Librement inspiré par l’œuvre de Victor Hugo, Les Misérables de Ladj Ly sont ceux de notre époque, qu’il filme avec une tendresse assez formidable. Les mouvements de caméra sont dynamiques, le montage est une réussite, la mise en scène atteint parfois des sommets. Sa conclusion dans une cage d’escalier est d’ailleurs un exemple de maîtrise : les couleurs sont incroyables, la mise en scène profite de l’espace clos pour instaurer une tension presque suffocante. On pourrait aligner les poncifs, parler de « choc » et autres idées similaires, mais il faut bien avouer que le réalisateur fait fort et offre un vrai, grand moment de cinéma dans ces derniers instants du film. Pour le reste, son casting est d’une grande qualité.
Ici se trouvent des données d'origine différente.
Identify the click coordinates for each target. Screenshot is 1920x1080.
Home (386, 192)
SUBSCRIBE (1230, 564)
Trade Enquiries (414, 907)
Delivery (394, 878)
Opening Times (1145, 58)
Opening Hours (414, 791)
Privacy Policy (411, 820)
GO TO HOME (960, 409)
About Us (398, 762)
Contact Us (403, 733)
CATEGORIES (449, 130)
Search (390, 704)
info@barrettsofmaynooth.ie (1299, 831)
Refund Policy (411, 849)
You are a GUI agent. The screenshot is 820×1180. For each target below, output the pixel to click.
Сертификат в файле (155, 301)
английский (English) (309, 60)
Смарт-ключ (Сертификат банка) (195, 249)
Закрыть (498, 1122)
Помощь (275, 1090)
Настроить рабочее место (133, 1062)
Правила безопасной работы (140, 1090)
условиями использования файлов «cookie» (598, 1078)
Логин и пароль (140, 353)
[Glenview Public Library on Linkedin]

Les gamins, Djibril Zonga, Alexis Manenti, tous jouent leur partition avec justesse, témoins d’une révolution rêvée par des jeunes qui veulent vivre autre chose.

Misérables de notre époque, sa rage ne se laisse plus bercer par l’illusion d’une journée où tout semblait parfait. Aux bords de l’implosion, le peuple se révèle et rêve de sa révolution face à ceux qui profitent de la misère. Maîtrisé, atteignant un moment de grâce sur sa conclusion, le film de Ladj Ly est à la hauteur des attentes qu’il suscitait. On lui souhaite un beau succès, et pourquoi pas quelques récompenses internationales qui viendraient couronner le tout.